HOOVER, Ala. — The impact of Tim Tebow’s impact on the University of Florida and on college football as a whole is not measured in a trophy case. It’s in his reach — the fact that everything he says or does has an effect well beyond what is intended.
A speech he made following a loss last season to Ole Miss was memorialized six months later on a plaque at the entrance to the Gators’ football facility so players, coaches, visitors, etc. — present and in the future — will be reminded of his passion. A Bible verse he wrote on the strips of eye black he wore during last season’s BCS championship game was Google’d 94 million times within 48 hours of that contest.
As he stood in front of a room of several hundred print journalists Thursday at the Southeastern Conference’s football media days — something no other player did or will do this week — it was impossible to know which answers would resonate and with whom. It was obvious though that he was happy to answer whatever was asked.
“I try to look at things from the positive, and there has been a lot of great things,” he said. “There have been a lot of people that have been encouraged not to have an abortion because they heard the story of my mom, or they have been encouraged because they have heard me give my faith on TV or in a report or something.
[Problems with his mother’s pregnancy jeopardized her health and the health of her baby; doctors urged her to abort, but she refused, and Tim became the family’s ‘miracle child.’]
“You know what, although there has been a backlash … I'll deal with it if I have to. It's not a big deal to me because of the kids and people that have been encouraged by the stories we have tried to tell and by the life that I've tried to live.”
Even before he took his turn in front of the microphones and cameras and notepads, the senior quarterback and 2007 Heisman Trophy winner was the central figure of this annual gathering. Every coach who preceded him was asked at least one question about him, and so were some of his peers.
Of course, many wanted to know which coach chose not to vote for Tebow as the first-team preseason all-conference quarterback — a question that remained unanswered with one day remaining.
Others pressed for insight into annoying personality traits or his professional potential.

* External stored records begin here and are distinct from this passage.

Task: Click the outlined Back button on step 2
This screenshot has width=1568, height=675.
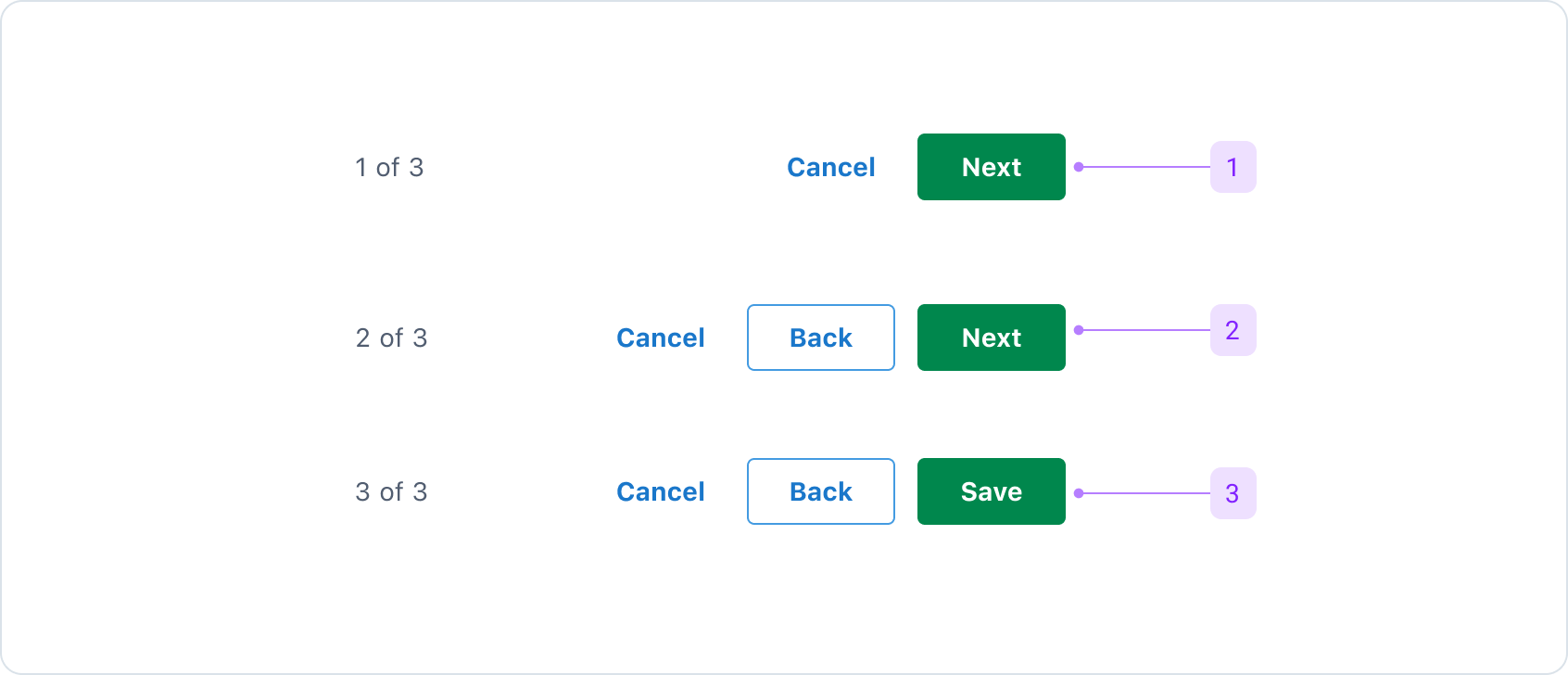Action: 820,338
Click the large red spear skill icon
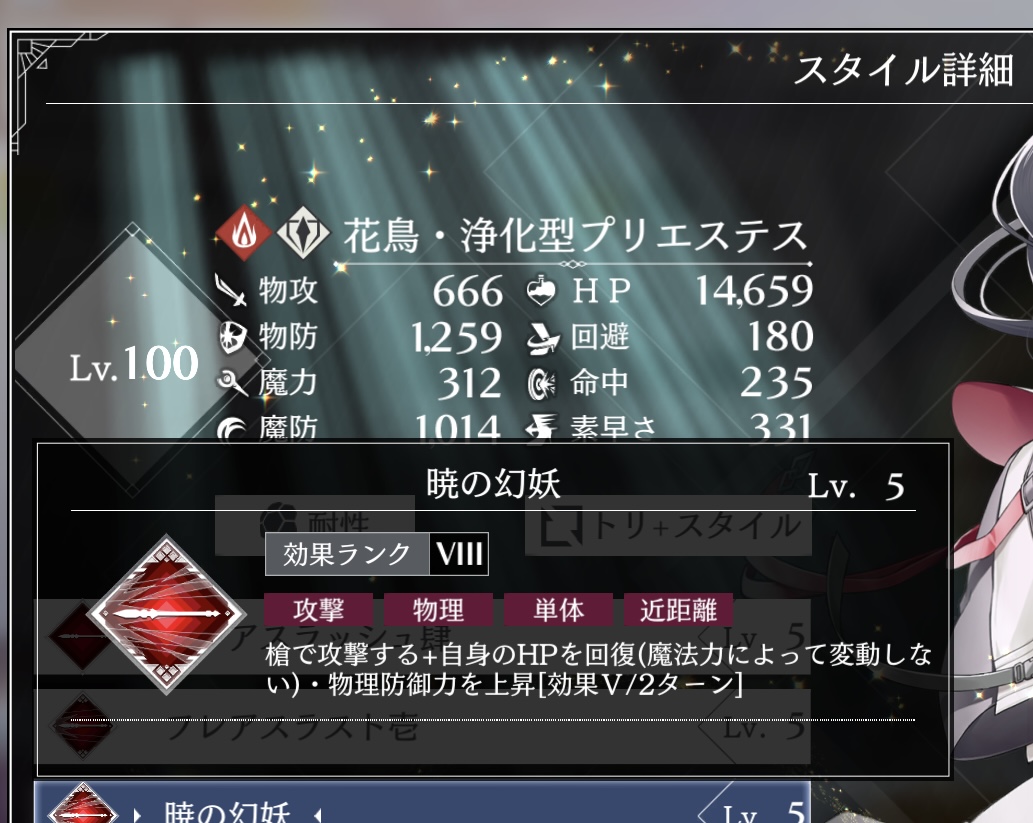 [x=167, y=614]
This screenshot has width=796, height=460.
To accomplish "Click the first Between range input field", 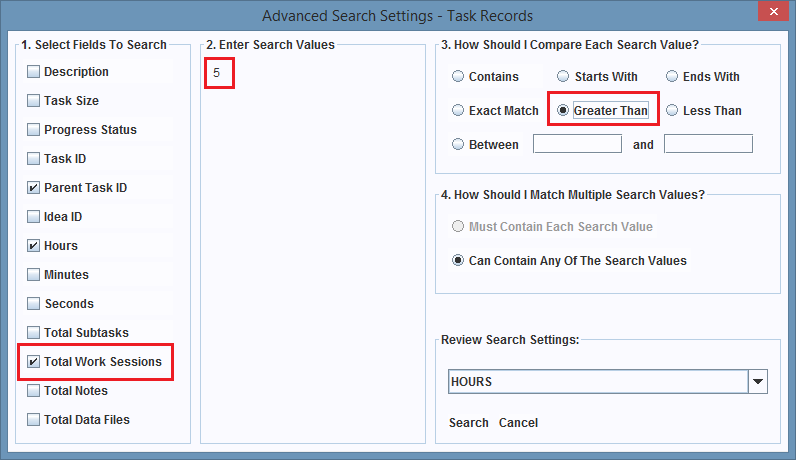I will 577,144.
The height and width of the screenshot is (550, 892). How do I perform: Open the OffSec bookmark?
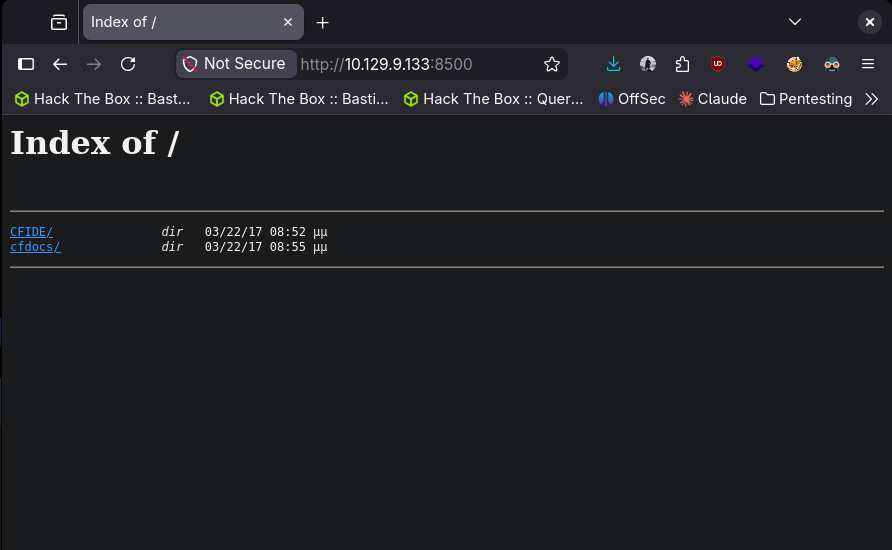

“What you love about Tim Tebow, not only does he make the promise, he carries it out, and he puts his team on his back,” Ole Miss coach Houston Nutt said. “…I have those words, after our game, the words he spoke to the media, I have that on my desk. I read it to my team once. It was awesome. I have an awesome respect for that.”
That speech included the promise that “a lot of good will come out of this. You will never see any player in the entire country play as hard as I will the rest of the season. …You will never see a team play harder than we will the rest of the season.”
The Gators won their next 10 games, each by a minimum of 10 points (eight of them by at least 30) capped by a 24-14 victory over Oklahoma in the BCS championship contest.
“I didn't think it would become what it became,” Tebow said. “I wasn't even thinking about that too much after the game. I just know I was upset, heartbroken. Just felt like we let, I let my teammates down, my coaches, the fans.
“I wanted to let them know ultimately that something good was going to come out of this. They were going to see a different team, a different player, there was going to be positive coming out of something that was so negative. That was my ultimate goal with what I said. But I didn't think it would have this much hype, no.”
The fact that it does speaks volumes.